Mistakes to Avoid When Making Hard-Boiled Eggs
Hard-boiled eggs seem like a really basic thing to cook. Eggs, saucepan, water, and you’re all set. There are a few cooking method variations, and everyone has their favorite. But no matter what method you use to hard-boil eggs, there are a few common mistakes you should always take care to avoid.
1. Using the wrong pot.
Don’t try to cram too many egg in a pot that’s two sizes too small. Not only will the eggs cook unevenly, but there’s more risk of an egg cracking.
Follow this tip: Use an appropriately sized pot for the number of eggs you’re cooking. Eggs should sit in a single layer and have enough space to move around.
2. Starting with boiling water.
If you’re about to place uncooked eggs in a pot of boiling water, stop what you’re doing immediately.
Making hard-boiled eggs should always begin with cool water. Bringing the water and eggs up in temperature together helps promote even cooking and prevent cracking.
Follow this tip: Always start with cold water. Place the eggs in a saucepan and cover with cold water.
3. Using eggs that are too fresh.
Hard-boiled eggs can be tricky to peel, and this is especially true when they’re made using eggs that are too fresh. As eggs age, two things happen that make them easier to peel. First, they lose moisture through small pores in the shell, and the air pocket at the tip of the egg gets larger. Also, the pH level of the whites rise as they age, which makes them adhere less strongly to the shell.
Follow this tip: For hard-boiled eggs that are easier to peel, use older eggs. Buy your eggs a week or two before you plan to boil them and let them age in the fridge.
4. Overcooking them.
Have you ever peeled open a hard-boiled egg and noticed that the yolk had a gray-green tint? A slightly sulphur-like odor? A rubbery white? Dry, crumbly yolk? All of these are results of an overcooked hard-boiled egg.
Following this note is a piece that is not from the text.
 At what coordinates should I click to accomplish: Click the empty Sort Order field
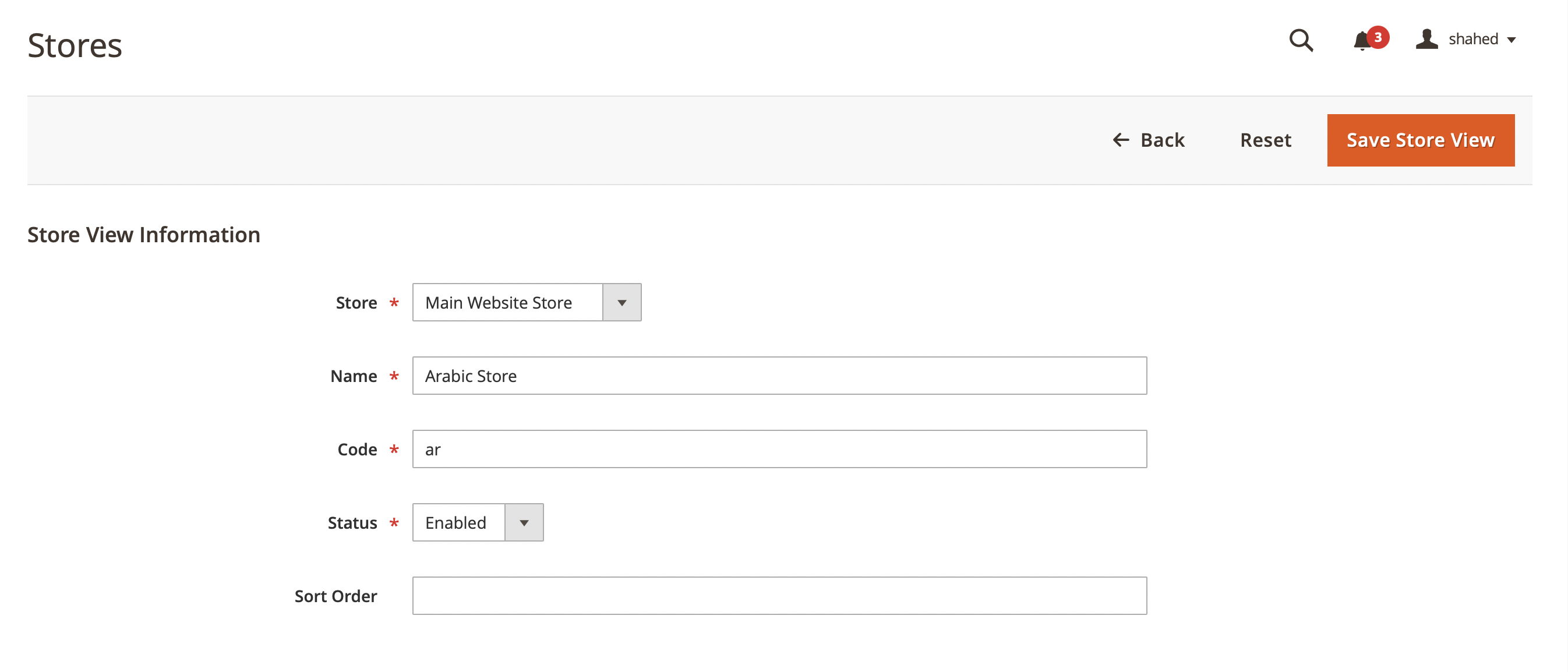pos(779,595)
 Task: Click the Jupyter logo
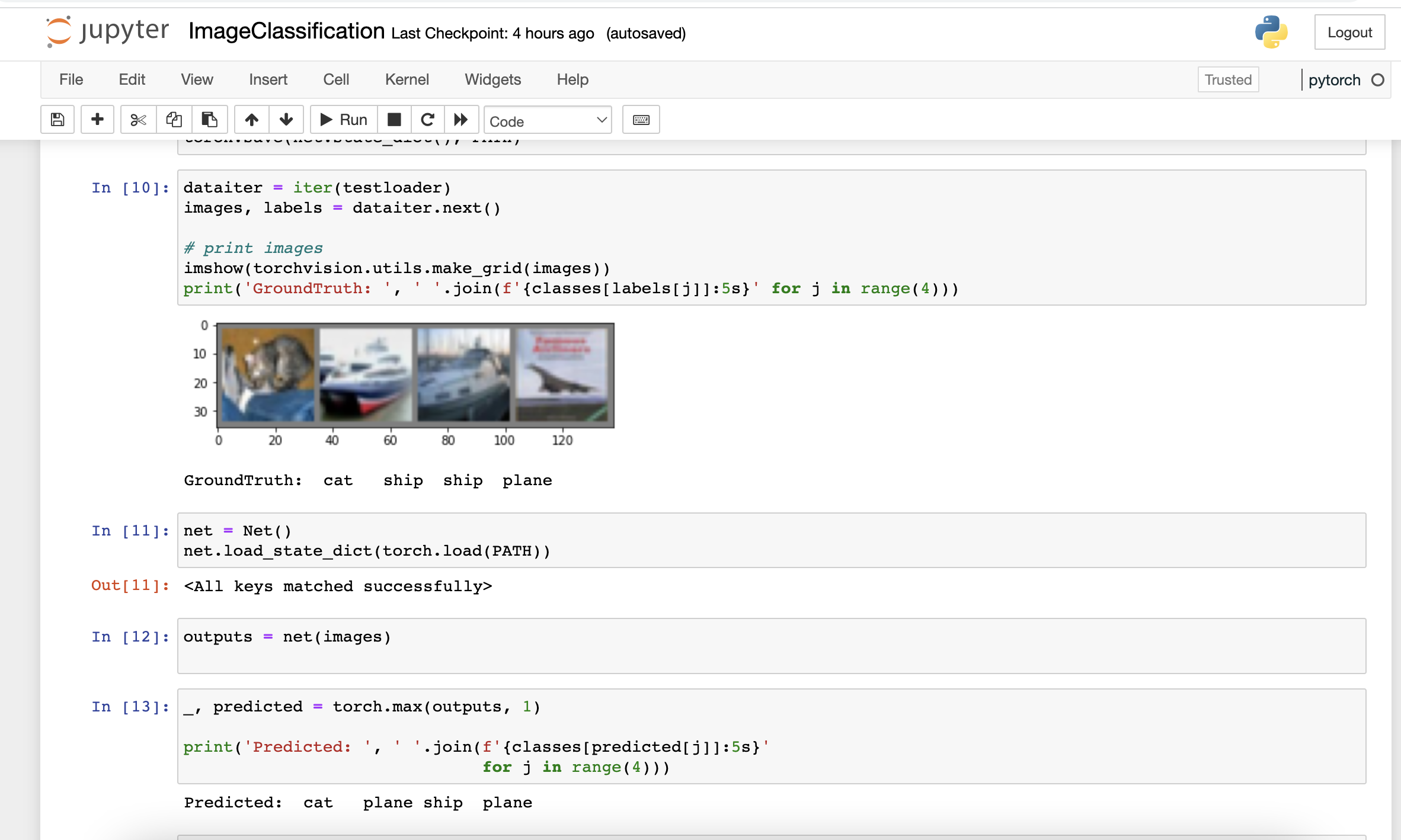coord(107,31)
Follow this tip: Start by putting the eggs in a saucepan, covering them with cold water, and bringing it to a boil. Then, remove the pan from the heat, cover it, and let it sit for 10 minutes for firm yet creamy hard-boiled eggs, or up to 15 minutes for very firm eggs.
5. Skipping the ice bath.
In theory, it seems like the eggs should be finished cooking when the timer buzzes and you drain the water from the pan, but in reality, that’s not the case. Even once the eggs are removed from the water, they’re still hot. The heat from carryover cooking will continue to cook the eggs, risking overcooking.
Follow this tip: Not only is an ice bath your ticket to stopping the cooking immediately, but it will also help separate the egg membrane from the shell, making it easier to peel. Once the eggs have finished cooking, drain the water from the saucepan and transfer the eggs to an ice bath. Let them soak until they’re fully cooled. Then eat or store in the refrigerator.